What the task asks
Answer these questions from the text on the 2022 San Francisco Board of Supervisors election:
(a) How many of the board's eleven seats were up for election?
(b) What voting method was used in the election?
(c) Who defeated Gordon Mar, and in which district?
-- Start of Extract --
2022 San Francisco Board of Supervisors election

5 of the 11 seats of the San Francisco Board of Supervisors
|  | Majority party |  |
| Party | Democratic |  |
| Seats before | 11 |  |
| Seats won | 5 |  |
| Seats after | 11 |  |
| Seat change | Steady |  |

= 2022 San Francisco Board of Supervisors election =

The 2022 San Francisco Board of Supervisors elections were held on November 8, 2022. Five of the eleven seats on the San Francisco Board of Supervisors were up for election. The election was conducted with ranked-choice voting.

Four of the five incumbent supervisors were re-elected except for Gordon Mar, who lost to Joel Engardio by a small margin in District 4. Two incumbents, Catherine Stefani and Shamann Walton, were re-elected without any opposition.
-- End of Extract --
-- Start of Data --
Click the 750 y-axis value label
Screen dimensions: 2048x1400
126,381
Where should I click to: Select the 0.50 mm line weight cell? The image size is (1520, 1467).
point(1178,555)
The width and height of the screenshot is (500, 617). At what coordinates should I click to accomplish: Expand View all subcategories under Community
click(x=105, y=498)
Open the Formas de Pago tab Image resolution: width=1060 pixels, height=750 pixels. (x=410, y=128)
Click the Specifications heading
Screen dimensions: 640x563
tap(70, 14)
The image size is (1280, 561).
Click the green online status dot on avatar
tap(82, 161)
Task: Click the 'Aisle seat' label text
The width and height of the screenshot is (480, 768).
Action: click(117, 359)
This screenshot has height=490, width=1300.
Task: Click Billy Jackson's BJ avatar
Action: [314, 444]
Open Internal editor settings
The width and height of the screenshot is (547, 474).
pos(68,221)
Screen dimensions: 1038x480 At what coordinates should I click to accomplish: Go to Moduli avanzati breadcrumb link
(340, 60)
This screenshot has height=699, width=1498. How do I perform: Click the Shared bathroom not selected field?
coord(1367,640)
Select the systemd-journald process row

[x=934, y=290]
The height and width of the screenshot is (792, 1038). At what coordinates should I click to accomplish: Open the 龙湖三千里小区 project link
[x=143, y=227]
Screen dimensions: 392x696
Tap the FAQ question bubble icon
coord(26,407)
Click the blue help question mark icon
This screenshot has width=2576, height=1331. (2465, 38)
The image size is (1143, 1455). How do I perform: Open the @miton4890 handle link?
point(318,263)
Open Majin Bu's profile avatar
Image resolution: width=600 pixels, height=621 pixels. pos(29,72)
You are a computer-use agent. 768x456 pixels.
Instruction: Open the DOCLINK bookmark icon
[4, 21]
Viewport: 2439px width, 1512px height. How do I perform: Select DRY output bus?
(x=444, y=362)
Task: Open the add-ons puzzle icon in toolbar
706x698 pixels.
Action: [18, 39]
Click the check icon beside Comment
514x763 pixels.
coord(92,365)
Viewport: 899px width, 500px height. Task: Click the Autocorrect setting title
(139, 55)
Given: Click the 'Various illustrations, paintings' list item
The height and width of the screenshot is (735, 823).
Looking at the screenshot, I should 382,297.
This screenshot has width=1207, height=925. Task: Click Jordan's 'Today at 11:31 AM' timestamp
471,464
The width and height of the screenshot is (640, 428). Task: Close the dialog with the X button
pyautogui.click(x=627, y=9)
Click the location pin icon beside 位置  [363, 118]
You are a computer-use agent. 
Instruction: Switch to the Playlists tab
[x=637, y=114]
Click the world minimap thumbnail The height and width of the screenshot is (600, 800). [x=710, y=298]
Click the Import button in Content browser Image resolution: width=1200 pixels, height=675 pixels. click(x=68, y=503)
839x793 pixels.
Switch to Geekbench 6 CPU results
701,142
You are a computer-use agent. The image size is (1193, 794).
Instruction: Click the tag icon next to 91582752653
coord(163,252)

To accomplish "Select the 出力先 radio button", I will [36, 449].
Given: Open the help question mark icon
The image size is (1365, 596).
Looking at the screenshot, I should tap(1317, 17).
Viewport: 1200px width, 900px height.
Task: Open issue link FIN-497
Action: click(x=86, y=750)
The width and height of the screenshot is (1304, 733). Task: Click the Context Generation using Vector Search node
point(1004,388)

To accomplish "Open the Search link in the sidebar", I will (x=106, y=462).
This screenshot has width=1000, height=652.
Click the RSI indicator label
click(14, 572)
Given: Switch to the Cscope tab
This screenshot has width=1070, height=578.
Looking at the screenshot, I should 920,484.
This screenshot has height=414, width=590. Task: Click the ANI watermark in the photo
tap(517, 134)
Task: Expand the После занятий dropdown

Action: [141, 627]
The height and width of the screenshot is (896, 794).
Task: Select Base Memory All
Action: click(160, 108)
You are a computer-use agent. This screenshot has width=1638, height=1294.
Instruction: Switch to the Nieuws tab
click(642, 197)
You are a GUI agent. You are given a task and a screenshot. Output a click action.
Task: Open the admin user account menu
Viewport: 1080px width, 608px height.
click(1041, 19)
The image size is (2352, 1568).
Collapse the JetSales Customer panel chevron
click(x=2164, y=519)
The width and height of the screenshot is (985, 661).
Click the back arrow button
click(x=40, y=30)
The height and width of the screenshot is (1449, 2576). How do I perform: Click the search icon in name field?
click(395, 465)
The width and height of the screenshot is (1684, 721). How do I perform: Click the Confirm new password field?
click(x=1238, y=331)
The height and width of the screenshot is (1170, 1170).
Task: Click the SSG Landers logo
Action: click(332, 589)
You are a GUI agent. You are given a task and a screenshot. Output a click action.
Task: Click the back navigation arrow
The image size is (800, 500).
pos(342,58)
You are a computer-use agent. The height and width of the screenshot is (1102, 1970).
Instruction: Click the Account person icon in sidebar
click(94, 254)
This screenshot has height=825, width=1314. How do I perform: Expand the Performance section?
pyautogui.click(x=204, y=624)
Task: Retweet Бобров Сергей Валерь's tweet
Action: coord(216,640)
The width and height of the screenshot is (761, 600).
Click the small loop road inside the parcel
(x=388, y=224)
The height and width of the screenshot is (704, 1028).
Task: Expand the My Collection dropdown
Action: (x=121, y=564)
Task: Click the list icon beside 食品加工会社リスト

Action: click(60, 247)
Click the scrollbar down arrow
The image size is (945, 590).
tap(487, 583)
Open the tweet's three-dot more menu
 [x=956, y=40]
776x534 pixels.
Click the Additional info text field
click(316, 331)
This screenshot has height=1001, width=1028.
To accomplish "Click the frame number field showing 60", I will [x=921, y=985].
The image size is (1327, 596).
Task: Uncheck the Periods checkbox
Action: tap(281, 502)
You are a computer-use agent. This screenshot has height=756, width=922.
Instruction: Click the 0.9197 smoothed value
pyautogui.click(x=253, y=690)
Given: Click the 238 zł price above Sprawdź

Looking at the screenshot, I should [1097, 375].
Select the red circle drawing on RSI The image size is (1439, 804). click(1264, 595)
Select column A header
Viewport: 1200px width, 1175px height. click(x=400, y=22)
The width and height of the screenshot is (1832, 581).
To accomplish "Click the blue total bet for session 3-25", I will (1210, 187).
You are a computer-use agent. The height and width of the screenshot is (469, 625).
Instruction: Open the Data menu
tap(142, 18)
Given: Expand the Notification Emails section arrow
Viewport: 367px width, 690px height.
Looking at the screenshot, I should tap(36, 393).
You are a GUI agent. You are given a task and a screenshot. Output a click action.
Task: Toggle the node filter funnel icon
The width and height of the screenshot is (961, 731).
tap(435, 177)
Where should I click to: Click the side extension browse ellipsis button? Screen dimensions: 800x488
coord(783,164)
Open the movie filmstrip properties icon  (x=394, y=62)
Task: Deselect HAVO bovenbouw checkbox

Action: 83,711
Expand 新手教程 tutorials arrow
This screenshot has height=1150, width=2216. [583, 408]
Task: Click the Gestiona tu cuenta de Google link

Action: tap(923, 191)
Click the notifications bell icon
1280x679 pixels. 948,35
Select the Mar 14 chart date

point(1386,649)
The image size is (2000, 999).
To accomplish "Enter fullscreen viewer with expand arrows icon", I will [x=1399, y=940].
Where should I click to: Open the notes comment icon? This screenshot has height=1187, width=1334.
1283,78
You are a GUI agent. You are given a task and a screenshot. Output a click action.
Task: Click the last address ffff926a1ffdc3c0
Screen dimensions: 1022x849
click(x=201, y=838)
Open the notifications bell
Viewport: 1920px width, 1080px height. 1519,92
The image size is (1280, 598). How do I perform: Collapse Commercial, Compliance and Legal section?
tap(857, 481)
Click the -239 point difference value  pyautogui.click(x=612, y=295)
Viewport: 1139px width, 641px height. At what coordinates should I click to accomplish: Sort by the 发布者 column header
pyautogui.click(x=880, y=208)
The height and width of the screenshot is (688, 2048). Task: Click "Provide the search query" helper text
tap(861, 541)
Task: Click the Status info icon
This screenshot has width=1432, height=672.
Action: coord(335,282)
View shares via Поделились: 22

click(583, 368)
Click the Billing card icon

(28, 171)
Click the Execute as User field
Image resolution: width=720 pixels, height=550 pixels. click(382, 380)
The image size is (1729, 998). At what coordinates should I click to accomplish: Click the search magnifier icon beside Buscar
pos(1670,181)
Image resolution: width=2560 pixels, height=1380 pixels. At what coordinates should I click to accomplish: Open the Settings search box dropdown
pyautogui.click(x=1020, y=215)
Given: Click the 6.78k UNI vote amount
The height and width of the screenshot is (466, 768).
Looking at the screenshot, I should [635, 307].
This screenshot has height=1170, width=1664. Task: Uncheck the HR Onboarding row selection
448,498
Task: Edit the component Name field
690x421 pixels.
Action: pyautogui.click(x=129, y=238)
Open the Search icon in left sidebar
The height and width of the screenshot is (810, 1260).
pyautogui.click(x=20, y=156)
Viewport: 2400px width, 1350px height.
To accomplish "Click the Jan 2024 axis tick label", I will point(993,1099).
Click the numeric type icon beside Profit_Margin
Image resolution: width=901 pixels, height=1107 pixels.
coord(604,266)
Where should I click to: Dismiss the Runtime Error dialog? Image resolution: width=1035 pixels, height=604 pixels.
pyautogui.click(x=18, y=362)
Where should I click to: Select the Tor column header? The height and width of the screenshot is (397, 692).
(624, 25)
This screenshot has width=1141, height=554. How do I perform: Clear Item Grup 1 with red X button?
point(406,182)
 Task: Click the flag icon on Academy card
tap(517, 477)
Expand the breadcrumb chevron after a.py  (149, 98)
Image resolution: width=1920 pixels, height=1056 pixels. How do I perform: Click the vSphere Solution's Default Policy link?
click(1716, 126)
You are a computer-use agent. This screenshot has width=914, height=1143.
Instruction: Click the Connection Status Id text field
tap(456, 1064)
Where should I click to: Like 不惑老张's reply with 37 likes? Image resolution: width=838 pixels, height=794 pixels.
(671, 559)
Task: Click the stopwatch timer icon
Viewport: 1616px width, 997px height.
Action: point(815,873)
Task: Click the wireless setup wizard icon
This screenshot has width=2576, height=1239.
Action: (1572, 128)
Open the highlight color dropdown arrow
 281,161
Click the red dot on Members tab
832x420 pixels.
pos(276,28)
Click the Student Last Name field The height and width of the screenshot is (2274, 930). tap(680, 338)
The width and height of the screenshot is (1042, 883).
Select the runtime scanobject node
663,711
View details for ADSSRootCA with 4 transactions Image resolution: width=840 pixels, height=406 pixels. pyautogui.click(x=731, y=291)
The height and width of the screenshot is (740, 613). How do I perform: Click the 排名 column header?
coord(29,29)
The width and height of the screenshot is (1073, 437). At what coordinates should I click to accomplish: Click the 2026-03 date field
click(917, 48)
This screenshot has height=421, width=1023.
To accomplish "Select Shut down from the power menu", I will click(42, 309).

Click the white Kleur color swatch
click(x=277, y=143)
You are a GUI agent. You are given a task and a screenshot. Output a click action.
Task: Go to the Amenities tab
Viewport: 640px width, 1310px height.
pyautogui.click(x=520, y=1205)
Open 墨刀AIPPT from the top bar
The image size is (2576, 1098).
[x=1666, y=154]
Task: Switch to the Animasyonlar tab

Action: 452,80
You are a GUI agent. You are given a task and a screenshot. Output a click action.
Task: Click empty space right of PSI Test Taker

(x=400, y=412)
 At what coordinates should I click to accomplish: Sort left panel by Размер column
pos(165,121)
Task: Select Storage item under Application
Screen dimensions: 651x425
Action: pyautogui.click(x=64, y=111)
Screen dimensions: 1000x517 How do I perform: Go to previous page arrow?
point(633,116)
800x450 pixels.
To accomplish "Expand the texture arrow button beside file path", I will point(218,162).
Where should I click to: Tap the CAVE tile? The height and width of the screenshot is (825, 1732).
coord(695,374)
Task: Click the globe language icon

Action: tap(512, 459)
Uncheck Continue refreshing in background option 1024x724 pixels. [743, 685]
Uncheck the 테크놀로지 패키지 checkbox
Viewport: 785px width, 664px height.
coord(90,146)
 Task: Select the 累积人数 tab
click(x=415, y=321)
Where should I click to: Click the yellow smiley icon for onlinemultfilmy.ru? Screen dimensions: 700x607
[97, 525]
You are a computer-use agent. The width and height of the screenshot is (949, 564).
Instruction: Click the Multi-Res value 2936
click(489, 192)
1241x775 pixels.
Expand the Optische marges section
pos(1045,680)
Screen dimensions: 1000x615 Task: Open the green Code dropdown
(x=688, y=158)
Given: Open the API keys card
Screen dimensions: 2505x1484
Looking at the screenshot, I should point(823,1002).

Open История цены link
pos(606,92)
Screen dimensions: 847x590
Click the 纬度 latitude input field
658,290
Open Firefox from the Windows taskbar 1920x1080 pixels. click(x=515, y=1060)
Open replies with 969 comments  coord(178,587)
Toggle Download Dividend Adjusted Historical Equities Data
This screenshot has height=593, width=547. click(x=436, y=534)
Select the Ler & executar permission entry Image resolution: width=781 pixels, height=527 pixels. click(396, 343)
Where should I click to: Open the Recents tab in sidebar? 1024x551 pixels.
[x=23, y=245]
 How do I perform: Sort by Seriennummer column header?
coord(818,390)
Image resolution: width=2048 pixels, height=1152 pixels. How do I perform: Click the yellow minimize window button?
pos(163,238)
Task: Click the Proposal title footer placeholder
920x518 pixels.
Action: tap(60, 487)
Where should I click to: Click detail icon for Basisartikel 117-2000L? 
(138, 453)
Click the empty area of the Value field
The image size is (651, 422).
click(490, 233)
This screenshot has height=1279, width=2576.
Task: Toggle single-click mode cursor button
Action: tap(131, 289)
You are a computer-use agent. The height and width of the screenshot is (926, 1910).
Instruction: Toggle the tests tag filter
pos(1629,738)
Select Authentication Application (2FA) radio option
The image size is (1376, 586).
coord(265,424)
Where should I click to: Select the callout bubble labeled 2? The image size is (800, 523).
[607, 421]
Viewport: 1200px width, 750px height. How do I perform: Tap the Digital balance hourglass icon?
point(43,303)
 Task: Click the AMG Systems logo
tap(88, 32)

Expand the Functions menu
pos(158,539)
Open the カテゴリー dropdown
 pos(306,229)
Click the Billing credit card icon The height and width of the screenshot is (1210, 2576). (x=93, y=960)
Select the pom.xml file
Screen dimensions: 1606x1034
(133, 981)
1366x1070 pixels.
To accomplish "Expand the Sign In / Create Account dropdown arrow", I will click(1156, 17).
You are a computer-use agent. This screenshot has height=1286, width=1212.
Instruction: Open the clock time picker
-- End of Data --
Final answer
(a) Five.
(b) Ranked-choice voting.
(c) Joel Engardio, in District 4.